What to work on: Only certain lines below are wanted: those starting at the line containing "Collapse Kubernetes Single Node K3s section" and ending at the line containing "Close the Typing", both included, each retyped exactly.

Data excerpts
------------------------------------------------------------
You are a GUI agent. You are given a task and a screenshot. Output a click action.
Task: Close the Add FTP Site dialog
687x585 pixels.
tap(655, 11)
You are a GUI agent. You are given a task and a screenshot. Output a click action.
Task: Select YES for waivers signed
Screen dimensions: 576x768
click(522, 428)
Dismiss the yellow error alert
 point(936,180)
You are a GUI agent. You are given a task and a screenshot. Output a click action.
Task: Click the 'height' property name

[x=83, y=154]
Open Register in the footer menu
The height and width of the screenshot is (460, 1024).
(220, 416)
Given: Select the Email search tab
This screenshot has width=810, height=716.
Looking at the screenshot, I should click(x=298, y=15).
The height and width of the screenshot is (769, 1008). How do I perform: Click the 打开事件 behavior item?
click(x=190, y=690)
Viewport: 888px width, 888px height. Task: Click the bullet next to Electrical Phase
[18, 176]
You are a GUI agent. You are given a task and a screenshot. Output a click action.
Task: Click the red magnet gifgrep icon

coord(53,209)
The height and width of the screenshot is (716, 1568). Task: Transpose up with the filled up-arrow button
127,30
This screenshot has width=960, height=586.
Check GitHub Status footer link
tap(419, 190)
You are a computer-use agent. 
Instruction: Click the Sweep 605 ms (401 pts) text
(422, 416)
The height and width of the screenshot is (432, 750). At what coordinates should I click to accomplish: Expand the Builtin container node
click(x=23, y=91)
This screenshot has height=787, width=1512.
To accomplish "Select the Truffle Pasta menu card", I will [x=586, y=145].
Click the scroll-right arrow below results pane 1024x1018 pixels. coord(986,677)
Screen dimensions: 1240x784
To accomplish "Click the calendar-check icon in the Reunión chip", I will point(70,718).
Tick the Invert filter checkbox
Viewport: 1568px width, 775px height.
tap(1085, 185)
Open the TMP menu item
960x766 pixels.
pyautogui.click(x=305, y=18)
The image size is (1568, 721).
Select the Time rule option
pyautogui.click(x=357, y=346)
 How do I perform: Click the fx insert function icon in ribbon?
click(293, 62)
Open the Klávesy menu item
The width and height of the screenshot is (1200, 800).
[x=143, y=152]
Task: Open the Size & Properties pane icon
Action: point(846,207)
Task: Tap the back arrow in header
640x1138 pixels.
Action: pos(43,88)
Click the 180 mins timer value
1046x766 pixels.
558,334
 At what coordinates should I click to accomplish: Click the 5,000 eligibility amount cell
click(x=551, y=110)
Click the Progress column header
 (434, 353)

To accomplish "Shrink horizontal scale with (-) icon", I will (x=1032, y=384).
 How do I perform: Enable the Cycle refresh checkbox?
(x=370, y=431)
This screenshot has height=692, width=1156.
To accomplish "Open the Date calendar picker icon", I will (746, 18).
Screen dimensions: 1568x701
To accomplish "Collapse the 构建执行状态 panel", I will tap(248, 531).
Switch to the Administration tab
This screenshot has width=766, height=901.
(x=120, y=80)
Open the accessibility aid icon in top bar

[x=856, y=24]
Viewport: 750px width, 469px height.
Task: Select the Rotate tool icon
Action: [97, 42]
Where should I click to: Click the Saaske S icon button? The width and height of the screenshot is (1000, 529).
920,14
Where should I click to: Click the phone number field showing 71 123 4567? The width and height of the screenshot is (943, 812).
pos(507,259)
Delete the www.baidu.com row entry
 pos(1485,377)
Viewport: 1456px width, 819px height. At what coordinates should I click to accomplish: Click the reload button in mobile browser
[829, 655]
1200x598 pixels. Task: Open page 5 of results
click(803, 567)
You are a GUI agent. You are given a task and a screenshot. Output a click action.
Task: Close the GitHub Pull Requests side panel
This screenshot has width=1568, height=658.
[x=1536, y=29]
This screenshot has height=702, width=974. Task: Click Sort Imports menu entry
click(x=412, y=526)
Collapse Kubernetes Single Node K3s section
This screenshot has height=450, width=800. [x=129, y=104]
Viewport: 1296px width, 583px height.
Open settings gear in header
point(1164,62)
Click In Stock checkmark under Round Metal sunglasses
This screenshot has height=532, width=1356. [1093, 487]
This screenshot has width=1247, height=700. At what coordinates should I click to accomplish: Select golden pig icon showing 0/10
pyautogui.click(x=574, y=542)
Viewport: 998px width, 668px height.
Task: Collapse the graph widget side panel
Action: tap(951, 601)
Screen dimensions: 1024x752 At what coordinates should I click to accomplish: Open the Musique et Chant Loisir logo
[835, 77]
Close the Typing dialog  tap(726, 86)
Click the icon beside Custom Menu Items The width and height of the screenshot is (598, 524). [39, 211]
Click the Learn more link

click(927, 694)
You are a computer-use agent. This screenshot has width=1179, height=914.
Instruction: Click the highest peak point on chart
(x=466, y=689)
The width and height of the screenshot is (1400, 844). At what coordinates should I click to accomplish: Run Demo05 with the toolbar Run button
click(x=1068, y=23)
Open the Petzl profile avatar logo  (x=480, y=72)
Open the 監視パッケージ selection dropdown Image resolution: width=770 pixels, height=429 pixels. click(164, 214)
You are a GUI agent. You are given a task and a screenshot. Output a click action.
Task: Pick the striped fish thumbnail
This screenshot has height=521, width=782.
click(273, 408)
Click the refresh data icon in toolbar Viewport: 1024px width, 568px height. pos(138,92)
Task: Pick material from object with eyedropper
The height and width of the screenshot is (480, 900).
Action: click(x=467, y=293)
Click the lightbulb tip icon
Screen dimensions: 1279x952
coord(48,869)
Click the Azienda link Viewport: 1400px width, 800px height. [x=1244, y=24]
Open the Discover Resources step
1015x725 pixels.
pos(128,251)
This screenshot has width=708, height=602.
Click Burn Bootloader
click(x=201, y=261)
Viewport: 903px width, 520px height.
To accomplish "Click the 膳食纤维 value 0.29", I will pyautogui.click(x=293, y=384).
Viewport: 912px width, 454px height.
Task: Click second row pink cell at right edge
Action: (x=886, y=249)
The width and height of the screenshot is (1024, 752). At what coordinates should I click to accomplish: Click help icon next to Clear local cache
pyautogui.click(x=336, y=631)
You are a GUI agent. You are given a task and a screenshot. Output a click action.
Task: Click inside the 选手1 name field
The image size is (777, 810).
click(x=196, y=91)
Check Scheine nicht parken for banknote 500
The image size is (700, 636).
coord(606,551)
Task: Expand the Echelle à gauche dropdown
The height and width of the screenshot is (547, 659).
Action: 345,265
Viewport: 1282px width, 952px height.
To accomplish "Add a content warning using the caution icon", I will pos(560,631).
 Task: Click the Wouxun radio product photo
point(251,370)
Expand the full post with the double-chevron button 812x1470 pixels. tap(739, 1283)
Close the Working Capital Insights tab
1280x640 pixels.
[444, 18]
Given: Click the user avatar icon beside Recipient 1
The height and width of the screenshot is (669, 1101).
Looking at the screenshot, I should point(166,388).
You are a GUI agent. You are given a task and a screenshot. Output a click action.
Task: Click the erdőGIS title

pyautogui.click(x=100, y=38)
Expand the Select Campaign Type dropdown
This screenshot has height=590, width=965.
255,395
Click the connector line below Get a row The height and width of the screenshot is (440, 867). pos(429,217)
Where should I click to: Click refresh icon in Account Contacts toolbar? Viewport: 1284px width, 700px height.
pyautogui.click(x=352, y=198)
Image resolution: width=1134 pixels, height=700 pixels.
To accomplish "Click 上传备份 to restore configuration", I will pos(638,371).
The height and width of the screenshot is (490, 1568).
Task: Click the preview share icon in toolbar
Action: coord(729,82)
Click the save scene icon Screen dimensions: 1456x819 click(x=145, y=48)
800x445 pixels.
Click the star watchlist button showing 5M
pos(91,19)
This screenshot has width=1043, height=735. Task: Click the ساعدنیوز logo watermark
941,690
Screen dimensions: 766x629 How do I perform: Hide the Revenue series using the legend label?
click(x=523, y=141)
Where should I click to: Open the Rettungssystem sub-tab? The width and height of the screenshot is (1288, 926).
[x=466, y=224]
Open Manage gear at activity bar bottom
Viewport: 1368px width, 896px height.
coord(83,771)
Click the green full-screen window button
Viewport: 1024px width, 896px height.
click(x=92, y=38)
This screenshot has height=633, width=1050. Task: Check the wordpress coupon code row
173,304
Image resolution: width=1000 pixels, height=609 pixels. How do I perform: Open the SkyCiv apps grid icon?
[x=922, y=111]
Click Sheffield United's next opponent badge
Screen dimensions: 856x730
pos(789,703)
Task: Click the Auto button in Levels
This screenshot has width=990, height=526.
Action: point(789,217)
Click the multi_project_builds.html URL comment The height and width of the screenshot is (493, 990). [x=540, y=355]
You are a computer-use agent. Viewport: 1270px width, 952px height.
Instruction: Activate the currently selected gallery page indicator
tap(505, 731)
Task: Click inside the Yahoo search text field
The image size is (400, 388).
------------------------------------------------------------
Output:
Collapse Kubernetes Single Node K3s section
This screenshot has height=450, width=800. [x=129, y=104]
Viewport: 1296px width, 583px height.
Open settings gear in header
point(1164,62)
Click In Stock checkmark under Round Metal sunglasses
This screenshot has height=532, width=1356. [1093, 487]
This screenshot has width=1247, height=700. At what coordinates should I click to accomplish: Select golden pig icon showing 0/10
pyautogui.click(x=574, y=542)
Viewport: 998px width, 668px height.
Task: Collapse the graph widget side panel
Action: tap(951, 601)
Screen dimensions: 1024x752 At what coordinates should I click to accomplish: Open the Musique et Chant Loisir logo
[835, 77]
Close the Typing dialog  tap(726, 86)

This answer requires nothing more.